I think you are confusing the difference between risk and hazard.
The
hazard of an action bursting is not good news whatever the rifle. Your face and hands are within a few millimetres of an exploding collection of lumps of shrapnel. They are all being displaced at a great rate, there can be no guarantee that an element from any make of rifle will not end up in your eye. As you say, they
might have gotten away with lighter injuries…equally they
might not
The
risk of an action bursting, i.e. the likelihood, is demonstrated to be
less with an R93 than with the Remington or the Browning.

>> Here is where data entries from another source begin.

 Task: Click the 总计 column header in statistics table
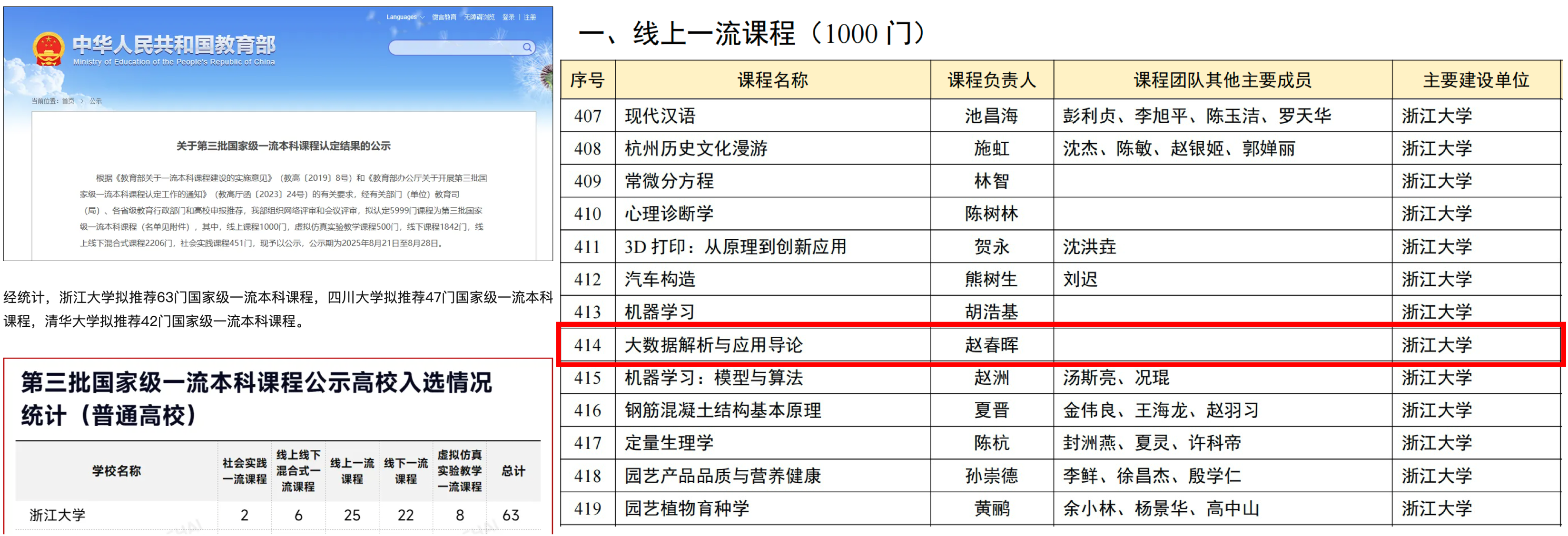pos(513,471)
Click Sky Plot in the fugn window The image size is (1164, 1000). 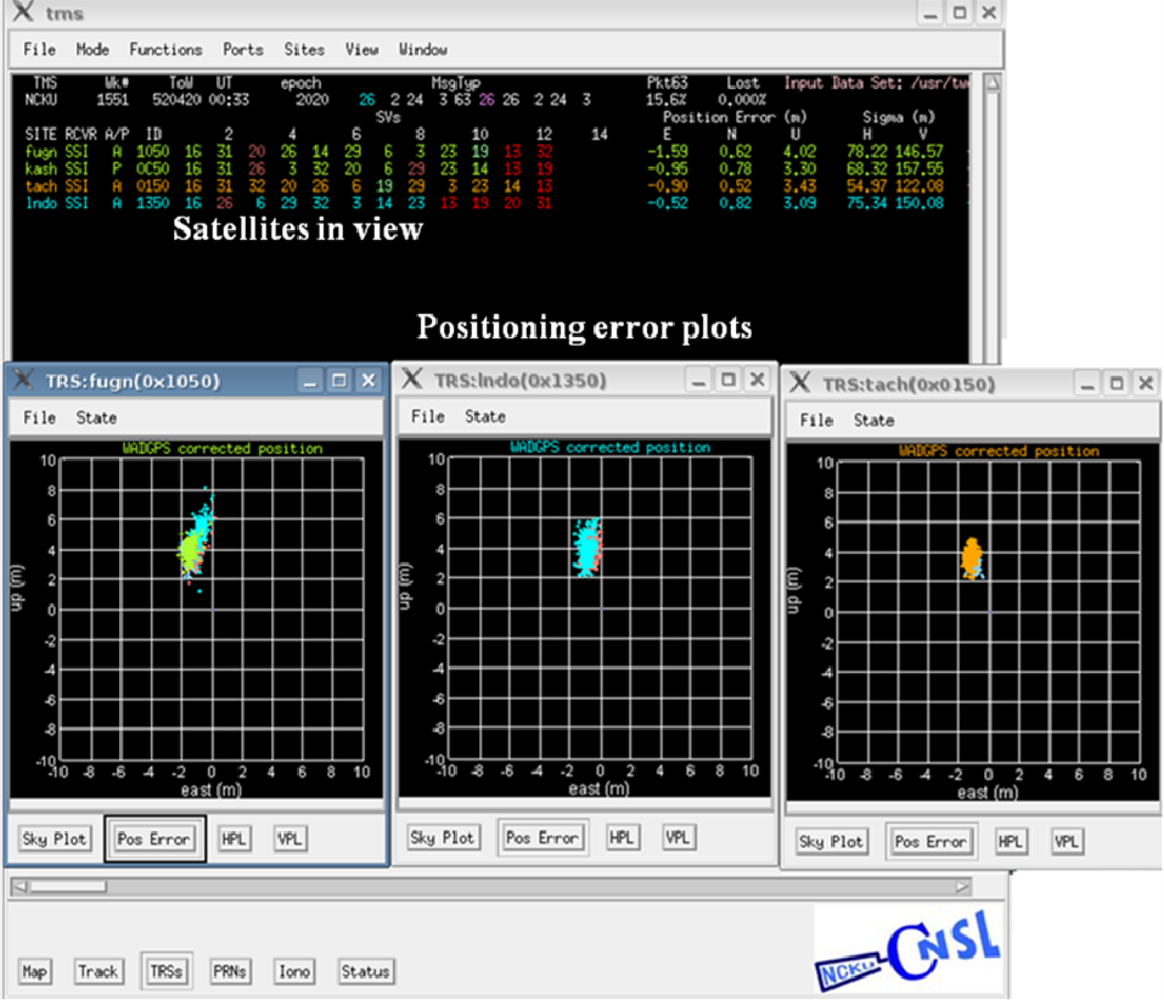[55, 839]

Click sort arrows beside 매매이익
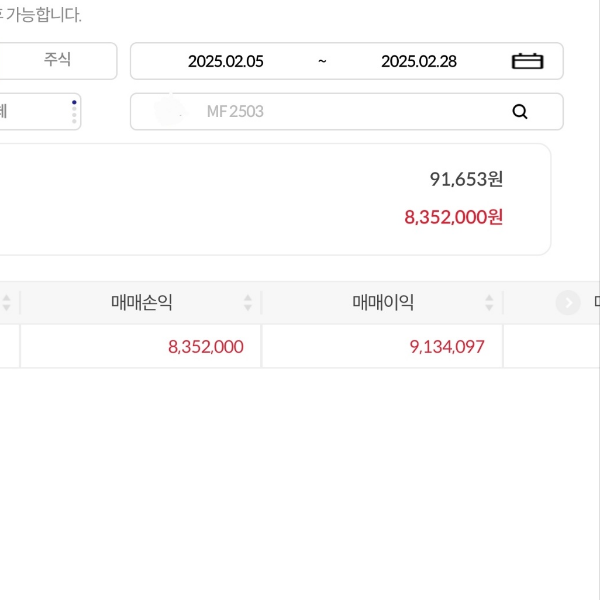(x=489, y=303)
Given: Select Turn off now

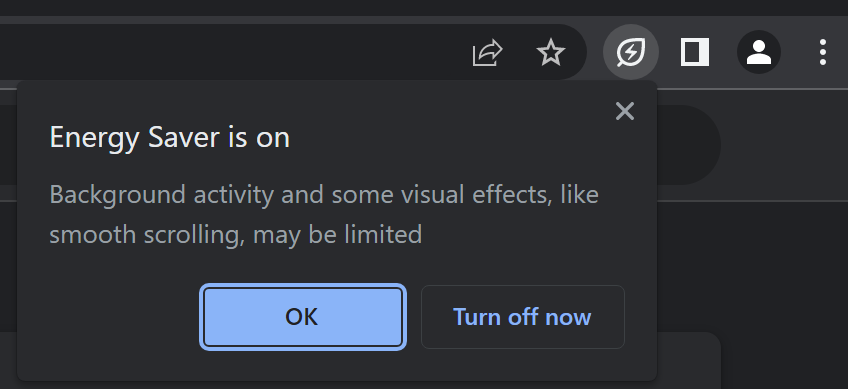Looking at the screenshot, I should pos(522,317).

The scaremongering stories are so scary because of the perception that damage to our faces is so unthinkable...however remote the chance. This is possibly due to our hard-wired priority to protect our face and head…why we sacrifice our hands and arms to take the brunt of a blow by wrapping them around our heads to ward off attack.
The logical conclusions of this can only be that rifles can injure the shooter if the action is overstressed beyond their action strength. The Browning and Remington actions burst with the barrel blocked the R93 didn't.
I think you wrote earlier that you would not allow your child to use an R93. Would you allow them to use the weaker Remington and Browning actions with the higher actual risk of injury regardless of whether it is face, fingers or forearm?